The problem with this pass is that it changes arity of binders, but doesn’t update the idAritys of occurrences. Here’s what I get if I run this over the original AST:

Let
  Id { idName = "f" , idArity = 1 }
  (Lam Id { idName = "x" , idArity = 0 } <e2>)
  (App
     (App
        (IdE Id { idName = "+" , idArity = 2 })
        (App
           (IdE Id { idName = "f" , idArity = 0 })
           (IdE Id { idName = "z" , idArity = 0 })))
     (App
        (IdE Id { idName = "f" , idArity = 0 })
        (IdE Id { idName = "t" , idArity = 0 })))
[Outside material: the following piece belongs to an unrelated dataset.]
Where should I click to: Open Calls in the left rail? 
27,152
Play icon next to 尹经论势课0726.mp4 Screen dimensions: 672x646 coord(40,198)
Note how f, which was not a lambda binder previously, became a lambda binder with arity 1. The pass correctly updated f’s idArity in the binder position, but it did not update it in the occurrences! Indeed, in this representation it’s not easy to do this efficiently.

Even if we solved the first problem and had only one closure for f, the updateIdArity step in this pass allocates a new Id and loses sharing. So we would end up with something like:

let f = Id { idName = "f", idArity = 0 } in
Let
  Id { idName = "f" , idArity = 1 }
  (Lam Id { idName = "x" , idArity = 0 } <e2>)
  (App
     (App
        (IdE Id { idName = "+" , idArity = 2 })
        (App
           (IdE f)
           (IdE Id { idName = "z" , idArity = 0 })))
     (App
        (IdE f)
        (IdE Id { idName = "t" , idArity = 0 })))

The arity of f in the use sites are still wrong, and we lost sharing.

Knot-tying

Knot-tying is a way of solving both of these in one step. I find it quite hard to explain in words so I’ll show the code (only the interesting bits):

dropUnusedBindings :: Expr -> Expr
dropUnusedBindings =
    snd . go Map.empty Set.empty
  where
    go :: Map.Map String Id -> Set.Set String -> Expr -> (Set.Set String, Expr)
    go binders free_vars e0 = case e0 of

      IdE id ->
        (Set.insert (idName id) free_vars, IdE (fromMaybe id (Map.lookup (idName id) binders)))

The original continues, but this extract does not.